На горизонте повис столб: густо и плотно шел-поднимался шлейф пыли, словно гарь за подбитым самолетом, вздымалась пыль вверх, обозначая путь горбатой иномарки, – шлейф пыли заволакивал дали, медленно полз под угор. Грозный клаксон причудливым звуком оглашал окрестность. Клаксону вторила визгливая музыка. Упруго била она, эта заморская музыка в динамики «лендровера», вытряхивалась на улицу. Глухо и непривычно трещало в сплетении звуков, рег-свинг, граунд-свинг… – кто-то бренчал глухо на банджо, перемежая аккорды с чехардой перестуков непонятного инструмента, то ли бубна, то ли барабана – словно палкой по забору частил опытный джазмен, тер как бы палкой по стиральной доске.

– Ух, открой, Валера, открой окно! Душа воли просит! «Вот моя деревня, вот мой дом родной…»

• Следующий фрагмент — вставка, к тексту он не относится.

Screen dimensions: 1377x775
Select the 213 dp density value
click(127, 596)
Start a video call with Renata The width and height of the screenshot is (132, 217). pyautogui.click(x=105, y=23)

– Деревня – это да, деревня твоя – красавица: «Утонула деревня в ухабинах…» А в курицу ты даже и с двух раз не попал! Шефу скажу, пусть в тираж тебя спишет: слепой ты, нет, не стрелок, не личный ты охранник.

– В тираж? Да где он такого найдет… Я боец! Слышишь, ты… Как там тебя, водила!

Мелко семеня, удирали из-под колес куры, спешили в сады, пролезали сквозь колья частокола – и метались в стороны растерянно, едва умея отыскать прогал. Чья-то собака бросилась сдуру под колеса, да вовремя отскочила.